- [Passage given]:
Katherine Squire (March 9, 1903 – March 29, 1995) was an American actress who appeared on Broadway and in regional theater, movies and television, from the 1920s through the 1980s.

Early life
Squire was born in Defiance, Ohio. She attended Ohio Wesleyan University and, after graduation, began acting in regional theater at the Cleveland Play House. Squire later studied acting at the American Laboratory Theater.

Career
Squire made her Broadway stage debut in 1927 in Much Ado About Nothing. She later appeared in Broadway productions of Goodbye Again (1932), Hipper's Holiday, Three Men on a Horse (1937), and Lady of Letters (1935), among other plays.

- [Material to process]:
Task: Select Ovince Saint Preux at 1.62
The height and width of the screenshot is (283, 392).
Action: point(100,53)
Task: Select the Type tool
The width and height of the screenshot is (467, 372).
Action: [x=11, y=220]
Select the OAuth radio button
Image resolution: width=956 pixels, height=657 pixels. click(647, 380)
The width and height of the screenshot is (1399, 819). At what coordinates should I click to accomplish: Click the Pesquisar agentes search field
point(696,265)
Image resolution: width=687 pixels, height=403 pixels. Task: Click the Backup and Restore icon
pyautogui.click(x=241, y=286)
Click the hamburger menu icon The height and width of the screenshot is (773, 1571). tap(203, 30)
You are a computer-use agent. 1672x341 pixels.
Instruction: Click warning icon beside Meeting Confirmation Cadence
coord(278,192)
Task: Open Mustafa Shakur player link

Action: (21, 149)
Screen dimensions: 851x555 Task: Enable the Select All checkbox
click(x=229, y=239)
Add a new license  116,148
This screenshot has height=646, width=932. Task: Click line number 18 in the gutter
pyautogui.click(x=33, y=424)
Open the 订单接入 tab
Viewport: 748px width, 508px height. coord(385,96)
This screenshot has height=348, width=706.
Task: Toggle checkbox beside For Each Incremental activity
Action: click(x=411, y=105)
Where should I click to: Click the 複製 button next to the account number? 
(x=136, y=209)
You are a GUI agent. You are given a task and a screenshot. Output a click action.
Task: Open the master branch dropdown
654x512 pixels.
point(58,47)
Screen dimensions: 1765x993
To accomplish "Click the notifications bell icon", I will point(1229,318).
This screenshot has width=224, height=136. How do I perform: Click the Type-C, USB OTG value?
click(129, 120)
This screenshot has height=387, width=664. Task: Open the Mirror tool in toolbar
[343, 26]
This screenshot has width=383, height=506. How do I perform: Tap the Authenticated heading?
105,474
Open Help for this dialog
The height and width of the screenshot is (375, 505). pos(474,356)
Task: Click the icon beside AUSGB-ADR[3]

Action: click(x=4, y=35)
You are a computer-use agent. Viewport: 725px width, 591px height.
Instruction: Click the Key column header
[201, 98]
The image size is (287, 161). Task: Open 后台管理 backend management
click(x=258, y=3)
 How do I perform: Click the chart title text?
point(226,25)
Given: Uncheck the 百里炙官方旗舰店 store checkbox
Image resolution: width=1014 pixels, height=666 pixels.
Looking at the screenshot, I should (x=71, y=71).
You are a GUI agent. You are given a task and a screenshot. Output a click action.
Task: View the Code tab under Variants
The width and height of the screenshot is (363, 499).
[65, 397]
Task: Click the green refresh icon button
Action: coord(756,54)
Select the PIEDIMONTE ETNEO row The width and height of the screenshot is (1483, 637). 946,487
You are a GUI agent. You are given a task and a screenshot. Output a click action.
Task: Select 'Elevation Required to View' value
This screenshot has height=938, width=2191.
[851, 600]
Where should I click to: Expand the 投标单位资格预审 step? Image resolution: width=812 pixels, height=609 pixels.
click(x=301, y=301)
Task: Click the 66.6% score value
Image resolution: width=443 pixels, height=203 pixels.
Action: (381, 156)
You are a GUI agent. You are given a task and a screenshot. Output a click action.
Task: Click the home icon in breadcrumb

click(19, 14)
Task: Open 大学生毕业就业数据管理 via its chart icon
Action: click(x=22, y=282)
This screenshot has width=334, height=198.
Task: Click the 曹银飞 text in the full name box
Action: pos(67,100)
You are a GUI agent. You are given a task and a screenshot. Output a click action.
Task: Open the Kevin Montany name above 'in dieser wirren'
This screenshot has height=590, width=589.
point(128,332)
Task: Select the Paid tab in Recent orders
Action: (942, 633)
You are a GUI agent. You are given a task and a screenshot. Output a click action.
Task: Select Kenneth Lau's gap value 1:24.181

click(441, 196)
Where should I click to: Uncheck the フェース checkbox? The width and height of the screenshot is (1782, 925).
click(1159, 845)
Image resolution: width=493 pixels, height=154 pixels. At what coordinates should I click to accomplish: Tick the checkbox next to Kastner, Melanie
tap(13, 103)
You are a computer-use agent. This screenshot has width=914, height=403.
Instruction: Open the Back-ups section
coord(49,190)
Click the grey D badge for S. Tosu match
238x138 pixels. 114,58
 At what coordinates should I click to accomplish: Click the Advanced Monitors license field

- [Set task 1]:
Answer these questions from the passage on Katherine Squire:
(a) In which town was Squire born?
(b) Where did she begin acting in regional theater after graduating?
(c) In what year and in which play did she make her Broadway debut?
- [Set task 2]:
Quote the entries word for word, starting at the first line of the entries and stopping after the line that contains "Action: [x=11, y=220]".

- [Problem solution 1]:
(a) Defiance, Ohio.
(b) At the Cleveland Play House.
(c) In 1927, in Much Ado About Nothing.

- [Problem solution 2]:
Task: Select Ovince Saint Preux at 1.62
The height and width of the screenshot is (283, 392).
Action: point(100,53)
Task: Select the Type tool
The width and height of the screenshot is (467, 372).
Action: [x=11, y=220]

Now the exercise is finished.